Шрифт:
Закладка:
Этот «человеческий фактор» свойствен и демократиям, но в особенности тоталитаризму.
Как однажды признался великий кормчий Мао Генри Киссинджеру: «Лишь только секретные службы узнают, чего от них хотят, как сообщения сыплются, словно снежные хлопья».
В августе 1945 года Филби чуть не провалился из-за попытки сотрудника резидентуры в Стамбуле Волкова получить убежище у англичан взамен на информацию, свидетельствующую о проникновении в английскую разведку и Форин офис советской агентуры. Филби повезло, именно ему поручили это дело, вскоре Волкова вывезли в Москву и быстро прикончили.
Озноб бежит по коже, но на войне как на войне, либо ты, либо тебя — Филби и впоследствии раскрыл многие операции, особенно в Восточной Европе.
В 1947 году Филби назначили резидентом СИС в Турции, где английская разведка добывала информацию об СССР и Балканских странах, направляла агентуру в Армению, Одессу, Николаев, Новороссийск.

——————————

-- Что сделать --
**A.** Какие места, куда английская разведка направляла агентуру, названы в отрывке о Филби? Перечислите все.
**B.** Ответьте на вопросы по отрывку о Филби:
(i) В резидентуре какого города служил Волков?
(ii) В каком году Филби назначили резидентом СИС в Турции?
(iii) Кому Мао сделал признание о секретных службах?
Записи для работы не понадобятся.

-- Записи --
——————————

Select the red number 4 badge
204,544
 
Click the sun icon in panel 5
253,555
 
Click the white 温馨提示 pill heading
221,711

——————————

-- Ответы к заданиям --
**A.** Армения, Одесса, Николаев, Новороссийск.

**B.**
(i) В Стамбуле.
(ii) В 1947 году.
(iii) Генри Киссинджеру.